● Exercise requirements: Keep to the lines from the one with "Atos a osé : Opération" through the end of the data, and write them out exactly.

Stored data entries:
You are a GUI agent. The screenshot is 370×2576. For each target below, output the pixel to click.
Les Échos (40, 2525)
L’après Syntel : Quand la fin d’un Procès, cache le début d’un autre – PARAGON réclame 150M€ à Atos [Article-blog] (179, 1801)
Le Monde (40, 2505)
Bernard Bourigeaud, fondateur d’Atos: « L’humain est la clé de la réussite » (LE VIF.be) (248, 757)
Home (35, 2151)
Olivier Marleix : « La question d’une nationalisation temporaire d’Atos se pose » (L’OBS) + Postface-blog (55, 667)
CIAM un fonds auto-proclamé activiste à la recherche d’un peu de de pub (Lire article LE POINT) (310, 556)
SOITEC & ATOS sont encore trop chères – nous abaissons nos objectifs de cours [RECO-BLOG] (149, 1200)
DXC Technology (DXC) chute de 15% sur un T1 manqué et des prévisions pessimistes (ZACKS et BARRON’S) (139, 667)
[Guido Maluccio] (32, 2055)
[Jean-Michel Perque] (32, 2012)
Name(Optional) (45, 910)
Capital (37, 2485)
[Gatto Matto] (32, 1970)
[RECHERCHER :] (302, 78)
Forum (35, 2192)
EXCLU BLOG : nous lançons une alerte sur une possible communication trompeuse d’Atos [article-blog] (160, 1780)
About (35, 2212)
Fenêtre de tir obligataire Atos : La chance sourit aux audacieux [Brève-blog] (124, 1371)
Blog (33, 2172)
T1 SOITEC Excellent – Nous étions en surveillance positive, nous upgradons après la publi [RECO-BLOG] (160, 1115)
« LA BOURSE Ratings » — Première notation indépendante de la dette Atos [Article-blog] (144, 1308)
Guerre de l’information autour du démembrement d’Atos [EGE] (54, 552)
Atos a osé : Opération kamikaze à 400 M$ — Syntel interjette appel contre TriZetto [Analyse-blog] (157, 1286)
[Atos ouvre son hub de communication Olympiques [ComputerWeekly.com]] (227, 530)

● Your response:
Atos a osé : Opération kamikaze à 400 M$ — Syntel interjette appel contre TriZetto [Analyse-blog] (157, 1286)
[Atos ouvre son hub de communication Olympiques [ComputerWeekly.com]] (227, 530)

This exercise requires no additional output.